§ **Problem requirements**
In the listing below, swap every "option" for "setting" and reproduce the rest without alteration.

§ **Data to process**
- - - - - - -

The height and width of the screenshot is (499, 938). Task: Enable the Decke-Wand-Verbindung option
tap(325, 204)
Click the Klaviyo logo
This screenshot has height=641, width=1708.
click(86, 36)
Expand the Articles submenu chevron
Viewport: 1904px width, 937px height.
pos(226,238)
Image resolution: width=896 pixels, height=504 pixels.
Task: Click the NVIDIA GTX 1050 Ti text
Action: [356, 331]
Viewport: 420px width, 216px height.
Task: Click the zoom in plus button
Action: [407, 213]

- - - - - - -

§ **Problem solution**
The height and width of the screenshot is (499, 938). Task: Enable the Decke-Wand-Verbindung setting
tap(325, 204)
Click the Klaviyo logo
This screenshot has height=641, width=1708.
click(86, 36)
Expand the Articles submenu chevron
Viewport: 1904px width, 937px height.
pos(226,238)
Image resolution: width=896 pixels, height=504 pixels.
Task: Click the NVIDIA GTX 1050 Ti text
Action: [356, 331]
Viewport: 420px width, 216px height.
Task: Click the zoom in plus button
Action: [407, 213]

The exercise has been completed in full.